Christine Pepple: “For me, it’s really just wearing the PPE and being aware of new protocols. If I have been working at a facility that has COVID-19 exposure, sometimes I will be restricted from working at other facilities. Now I am just wearing a mask and eyewear. Earlier in the pandemic, I was head-to-toe in PPE, including a plastic gown. It was so uncomfortable.

But as for how I’ve interacted with residents, not much has changed. I have a job to do. And the residents need my care. This has been so hard on them. Luckily, visitations are coming back, and we’re now able to take them to the dining room and they can get their hair done.”

DN: How have CNAs been coping with the hardships of working during the pandemic?

“Luckily, the facilities have our backs.”

Christina Pepple, CNA

Pepple: “The hardest thing for me was the stigma. I wasn’t really able to see friends and family because I was working with COVID-19 on a regular basis. It’s been hard. 

Luckily, the facilities have our backs. They have all gone above and beyond to make sure we were taken care of, and the residents were taken care of. It’s good to see some of the activities opening up and having the residents get to see each other again.”
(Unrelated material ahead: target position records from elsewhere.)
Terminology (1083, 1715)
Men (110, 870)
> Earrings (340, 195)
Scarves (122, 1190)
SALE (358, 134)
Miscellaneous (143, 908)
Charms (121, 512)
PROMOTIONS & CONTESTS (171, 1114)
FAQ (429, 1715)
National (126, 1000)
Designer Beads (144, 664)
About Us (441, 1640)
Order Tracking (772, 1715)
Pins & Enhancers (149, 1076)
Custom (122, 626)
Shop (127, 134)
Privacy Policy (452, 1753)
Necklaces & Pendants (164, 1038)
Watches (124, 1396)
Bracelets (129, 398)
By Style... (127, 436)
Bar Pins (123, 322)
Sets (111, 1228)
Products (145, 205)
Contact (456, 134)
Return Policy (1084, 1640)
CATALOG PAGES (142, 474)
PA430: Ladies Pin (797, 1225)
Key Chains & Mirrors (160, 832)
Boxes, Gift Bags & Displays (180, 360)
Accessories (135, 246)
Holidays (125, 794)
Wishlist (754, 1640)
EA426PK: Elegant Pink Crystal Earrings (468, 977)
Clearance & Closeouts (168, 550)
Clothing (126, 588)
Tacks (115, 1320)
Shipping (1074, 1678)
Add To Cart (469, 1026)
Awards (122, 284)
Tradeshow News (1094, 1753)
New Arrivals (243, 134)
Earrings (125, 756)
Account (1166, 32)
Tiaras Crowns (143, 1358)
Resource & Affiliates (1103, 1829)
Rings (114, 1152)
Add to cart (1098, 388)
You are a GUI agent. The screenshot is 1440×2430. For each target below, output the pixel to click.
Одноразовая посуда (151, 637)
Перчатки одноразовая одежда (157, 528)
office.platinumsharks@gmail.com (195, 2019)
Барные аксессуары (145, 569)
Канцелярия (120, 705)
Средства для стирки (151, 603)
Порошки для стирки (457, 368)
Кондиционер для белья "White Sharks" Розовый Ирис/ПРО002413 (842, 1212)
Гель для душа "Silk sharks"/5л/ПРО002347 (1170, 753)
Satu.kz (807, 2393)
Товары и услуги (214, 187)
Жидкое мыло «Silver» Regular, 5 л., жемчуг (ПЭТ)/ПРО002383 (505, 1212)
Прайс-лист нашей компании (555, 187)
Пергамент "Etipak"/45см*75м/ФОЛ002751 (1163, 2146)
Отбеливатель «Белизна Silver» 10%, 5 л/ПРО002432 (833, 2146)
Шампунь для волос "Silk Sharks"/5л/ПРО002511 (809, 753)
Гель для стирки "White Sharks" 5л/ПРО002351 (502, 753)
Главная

DN: Do nursing home workers feel better prepared for the next wave of COVID?

“The facilities I have been working with have been so on top of it.”

Christine Pepple, CNA

Pepple: “We know what to expect now. We’re resilient. Nurses and nursing assistants are going to continue to do their jobs because our residents need us.  

We are more prepared now. It feels like we have a lot of PPE and we have more structure now than we did at the beginning. When they bring a resident in from the hospital they quarantine for two weeks on the COVID-19 wing. If you’re working there, you wear a gown, masks, and protective eyewear. And if you’re on a wing where there’s no COVID-19, we’re just wearing eyewear and masks. We’re also getting tested every week – the facilities I have been working with have been so on top of it.”